Cabello, reconocido como una de las figuras más influyentes del chavismo y con control sobre organismos de seguridad señalados por violaciones a los derechos humanos, es visto por Washington como una pieza clave para evitar un colapso del orden interno durante la transición. Sin embargo, funcionarios estadounidenses desconfían de su historial represivo y de la rivalidad política que mantiene con Rodríguez, factores que, según las fuentes, podrían poner en riesgo la gobernabilidad.
Mensajes de presión y cálculo político
A través de canales indirectos, Estados Unidos hizo saber a Cabello que una actitud desafiante podría derivar en consecuencias similares a las enfrentadas por Maduro, quien fue capturado y trasladado a Nueva York para responder ante la justicia estadounidense por cargos de “narcoterrorismo”. Incluso, se le advirtió que su seguridad personal podría verse comprometida si opta por obstaculizar el proceso.
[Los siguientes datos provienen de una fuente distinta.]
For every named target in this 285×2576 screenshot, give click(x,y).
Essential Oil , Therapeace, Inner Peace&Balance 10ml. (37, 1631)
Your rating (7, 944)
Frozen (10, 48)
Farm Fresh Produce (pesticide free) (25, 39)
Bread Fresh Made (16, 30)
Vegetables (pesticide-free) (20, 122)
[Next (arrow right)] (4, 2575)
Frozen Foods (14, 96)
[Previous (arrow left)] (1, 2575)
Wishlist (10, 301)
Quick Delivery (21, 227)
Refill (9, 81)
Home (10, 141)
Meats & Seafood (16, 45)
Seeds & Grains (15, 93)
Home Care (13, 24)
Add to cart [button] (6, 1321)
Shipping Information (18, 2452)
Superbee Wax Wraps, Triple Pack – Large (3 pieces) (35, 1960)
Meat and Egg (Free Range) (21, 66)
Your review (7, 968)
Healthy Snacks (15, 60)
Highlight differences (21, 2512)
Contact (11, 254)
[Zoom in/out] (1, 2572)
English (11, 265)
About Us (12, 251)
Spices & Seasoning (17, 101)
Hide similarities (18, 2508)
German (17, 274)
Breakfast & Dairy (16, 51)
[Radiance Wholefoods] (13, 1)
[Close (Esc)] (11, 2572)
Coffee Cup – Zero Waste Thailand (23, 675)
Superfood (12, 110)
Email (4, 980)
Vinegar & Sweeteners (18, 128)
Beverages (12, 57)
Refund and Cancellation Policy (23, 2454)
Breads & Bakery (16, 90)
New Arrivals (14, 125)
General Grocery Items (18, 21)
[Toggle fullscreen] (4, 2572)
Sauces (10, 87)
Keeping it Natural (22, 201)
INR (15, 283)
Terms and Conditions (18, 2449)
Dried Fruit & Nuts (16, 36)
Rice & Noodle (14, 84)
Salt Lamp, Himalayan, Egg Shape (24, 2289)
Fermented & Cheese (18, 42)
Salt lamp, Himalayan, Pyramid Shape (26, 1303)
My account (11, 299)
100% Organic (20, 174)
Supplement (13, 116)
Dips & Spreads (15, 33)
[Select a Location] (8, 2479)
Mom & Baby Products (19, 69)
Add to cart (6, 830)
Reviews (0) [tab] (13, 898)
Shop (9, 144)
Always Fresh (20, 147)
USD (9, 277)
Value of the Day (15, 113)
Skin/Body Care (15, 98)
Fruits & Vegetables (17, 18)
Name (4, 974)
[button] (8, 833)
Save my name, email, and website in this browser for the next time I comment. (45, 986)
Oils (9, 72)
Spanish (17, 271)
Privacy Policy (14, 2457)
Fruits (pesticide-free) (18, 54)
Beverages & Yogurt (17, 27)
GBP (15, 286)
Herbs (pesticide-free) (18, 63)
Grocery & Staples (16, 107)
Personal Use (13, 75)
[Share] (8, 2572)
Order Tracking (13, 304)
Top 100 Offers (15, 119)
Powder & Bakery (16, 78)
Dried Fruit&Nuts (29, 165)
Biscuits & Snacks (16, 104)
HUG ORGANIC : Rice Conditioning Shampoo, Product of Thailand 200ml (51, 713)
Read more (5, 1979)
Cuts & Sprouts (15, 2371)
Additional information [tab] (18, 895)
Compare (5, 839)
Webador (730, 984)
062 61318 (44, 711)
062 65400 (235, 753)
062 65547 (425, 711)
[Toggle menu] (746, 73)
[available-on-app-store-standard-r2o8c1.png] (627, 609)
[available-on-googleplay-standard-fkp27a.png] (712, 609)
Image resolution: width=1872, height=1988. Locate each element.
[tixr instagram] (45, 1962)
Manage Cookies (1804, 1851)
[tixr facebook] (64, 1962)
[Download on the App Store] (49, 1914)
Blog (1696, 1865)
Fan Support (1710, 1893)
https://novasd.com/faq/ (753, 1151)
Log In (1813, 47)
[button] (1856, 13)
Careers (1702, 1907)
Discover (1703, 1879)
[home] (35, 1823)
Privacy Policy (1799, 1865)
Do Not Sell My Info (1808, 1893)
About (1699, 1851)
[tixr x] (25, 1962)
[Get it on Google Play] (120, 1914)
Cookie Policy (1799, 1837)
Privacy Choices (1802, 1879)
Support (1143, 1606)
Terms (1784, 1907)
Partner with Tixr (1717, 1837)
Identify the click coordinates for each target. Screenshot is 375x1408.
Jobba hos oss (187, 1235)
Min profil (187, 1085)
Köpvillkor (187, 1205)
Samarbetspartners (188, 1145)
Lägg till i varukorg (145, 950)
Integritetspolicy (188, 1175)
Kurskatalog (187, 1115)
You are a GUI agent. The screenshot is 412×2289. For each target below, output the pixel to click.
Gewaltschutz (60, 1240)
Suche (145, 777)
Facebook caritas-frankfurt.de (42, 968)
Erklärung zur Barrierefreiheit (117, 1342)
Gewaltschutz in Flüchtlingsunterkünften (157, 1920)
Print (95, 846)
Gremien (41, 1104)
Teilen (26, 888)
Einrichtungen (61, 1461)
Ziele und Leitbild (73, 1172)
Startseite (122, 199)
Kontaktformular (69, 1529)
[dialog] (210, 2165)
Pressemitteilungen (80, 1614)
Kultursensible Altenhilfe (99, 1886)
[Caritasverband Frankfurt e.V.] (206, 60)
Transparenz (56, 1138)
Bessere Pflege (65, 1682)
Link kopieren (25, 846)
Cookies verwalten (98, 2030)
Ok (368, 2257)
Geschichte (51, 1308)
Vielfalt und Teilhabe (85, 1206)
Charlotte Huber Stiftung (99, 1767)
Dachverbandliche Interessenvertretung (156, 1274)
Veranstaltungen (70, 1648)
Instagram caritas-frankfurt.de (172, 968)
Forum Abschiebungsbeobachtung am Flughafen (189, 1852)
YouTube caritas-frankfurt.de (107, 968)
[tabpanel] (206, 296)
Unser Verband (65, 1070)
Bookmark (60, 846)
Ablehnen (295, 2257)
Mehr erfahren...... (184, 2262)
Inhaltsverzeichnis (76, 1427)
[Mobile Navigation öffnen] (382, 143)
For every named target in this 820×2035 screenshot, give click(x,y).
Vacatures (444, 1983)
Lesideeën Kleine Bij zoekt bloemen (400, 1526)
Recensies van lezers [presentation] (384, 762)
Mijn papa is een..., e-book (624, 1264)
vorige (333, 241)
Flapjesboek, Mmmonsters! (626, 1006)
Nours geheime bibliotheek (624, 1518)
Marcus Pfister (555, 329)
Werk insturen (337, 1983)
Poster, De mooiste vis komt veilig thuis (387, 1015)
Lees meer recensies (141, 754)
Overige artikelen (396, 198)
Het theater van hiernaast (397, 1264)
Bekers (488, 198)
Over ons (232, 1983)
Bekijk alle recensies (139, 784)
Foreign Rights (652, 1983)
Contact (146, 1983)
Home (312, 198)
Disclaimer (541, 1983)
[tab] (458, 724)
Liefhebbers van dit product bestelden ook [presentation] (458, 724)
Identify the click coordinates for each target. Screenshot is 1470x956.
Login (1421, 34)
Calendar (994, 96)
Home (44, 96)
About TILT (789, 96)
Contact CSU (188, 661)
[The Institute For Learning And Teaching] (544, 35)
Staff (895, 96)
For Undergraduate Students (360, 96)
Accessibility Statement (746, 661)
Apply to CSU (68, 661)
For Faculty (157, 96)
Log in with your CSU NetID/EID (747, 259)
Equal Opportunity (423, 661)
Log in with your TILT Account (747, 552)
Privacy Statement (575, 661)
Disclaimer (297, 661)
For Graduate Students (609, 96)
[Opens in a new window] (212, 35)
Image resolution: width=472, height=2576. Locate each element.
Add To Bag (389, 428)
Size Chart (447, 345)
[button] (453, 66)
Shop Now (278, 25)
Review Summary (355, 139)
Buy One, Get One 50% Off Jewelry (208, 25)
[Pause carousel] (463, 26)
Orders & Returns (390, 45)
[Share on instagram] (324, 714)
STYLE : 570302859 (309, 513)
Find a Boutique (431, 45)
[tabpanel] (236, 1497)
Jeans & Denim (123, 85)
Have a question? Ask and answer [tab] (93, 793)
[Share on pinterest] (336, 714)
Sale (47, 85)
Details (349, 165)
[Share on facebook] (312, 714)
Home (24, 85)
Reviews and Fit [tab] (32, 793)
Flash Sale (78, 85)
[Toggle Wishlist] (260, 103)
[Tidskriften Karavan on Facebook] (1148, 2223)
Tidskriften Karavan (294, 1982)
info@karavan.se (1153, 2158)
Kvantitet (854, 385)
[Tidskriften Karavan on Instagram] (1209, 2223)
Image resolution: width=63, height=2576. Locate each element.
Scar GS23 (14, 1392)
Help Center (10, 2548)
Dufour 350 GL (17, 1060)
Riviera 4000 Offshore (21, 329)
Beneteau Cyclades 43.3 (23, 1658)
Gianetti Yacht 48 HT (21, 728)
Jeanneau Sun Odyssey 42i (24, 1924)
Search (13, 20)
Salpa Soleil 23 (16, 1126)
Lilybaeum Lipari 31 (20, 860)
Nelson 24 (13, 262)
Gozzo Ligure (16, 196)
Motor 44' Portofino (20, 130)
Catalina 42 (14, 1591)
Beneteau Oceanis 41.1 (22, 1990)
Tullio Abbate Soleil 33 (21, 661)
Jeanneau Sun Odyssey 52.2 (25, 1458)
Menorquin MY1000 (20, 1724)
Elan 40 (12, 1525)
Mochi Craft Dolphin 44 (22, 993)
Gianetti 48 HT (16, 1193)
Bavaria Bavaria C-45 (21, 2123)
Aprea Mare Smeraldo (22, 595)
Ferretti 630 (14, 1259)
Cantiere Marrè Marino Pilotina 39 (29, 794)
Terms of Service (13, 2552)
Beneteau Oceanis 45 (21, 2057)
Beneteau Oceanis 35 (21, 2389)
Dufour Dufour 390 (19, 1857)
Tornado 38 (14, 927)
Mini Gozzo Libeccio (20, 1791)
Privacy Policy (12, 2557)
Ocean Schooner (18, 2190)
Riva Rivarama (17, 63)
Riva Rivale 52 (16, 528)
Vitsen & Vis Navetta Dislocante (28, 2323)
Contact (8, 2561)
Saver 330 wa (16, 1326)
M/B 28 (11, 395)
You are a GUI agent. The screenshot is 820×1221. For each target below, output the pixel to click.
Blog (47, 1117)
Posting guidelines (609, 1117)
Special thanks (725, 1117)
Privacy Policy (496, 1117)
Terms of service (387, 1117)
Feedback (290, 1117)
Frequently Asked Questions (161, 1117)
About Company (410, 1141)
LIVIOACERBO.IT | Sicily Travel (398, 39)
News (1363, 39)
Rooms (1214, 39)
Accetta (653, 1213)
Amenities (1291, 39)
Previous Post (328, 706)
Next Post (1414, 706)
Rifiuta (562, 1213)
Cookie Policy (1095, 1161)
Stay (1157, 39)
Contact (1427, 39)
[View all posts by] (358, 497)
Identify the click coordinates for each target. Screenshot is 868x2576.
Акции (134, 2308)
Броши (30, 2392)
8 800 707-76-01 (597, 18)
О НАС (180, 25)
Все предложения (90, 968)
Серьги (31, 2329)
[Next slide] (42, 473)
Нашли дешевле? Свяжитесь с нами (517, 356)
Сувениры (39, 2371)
El propio Trump reconoció que la operación contra Maduro dejó “mucha muerte en el otro lado, desafortunadamente. Pero muchos cubanos murieron ayer tratando de protegerlo” y señaló que una acción directa contra Cabello podría provocar la reacción violenta de los llamados colectivos, grupos de civiles armados afines al chavismo, lo que desataría un escenario de caos que Washington busca evitar.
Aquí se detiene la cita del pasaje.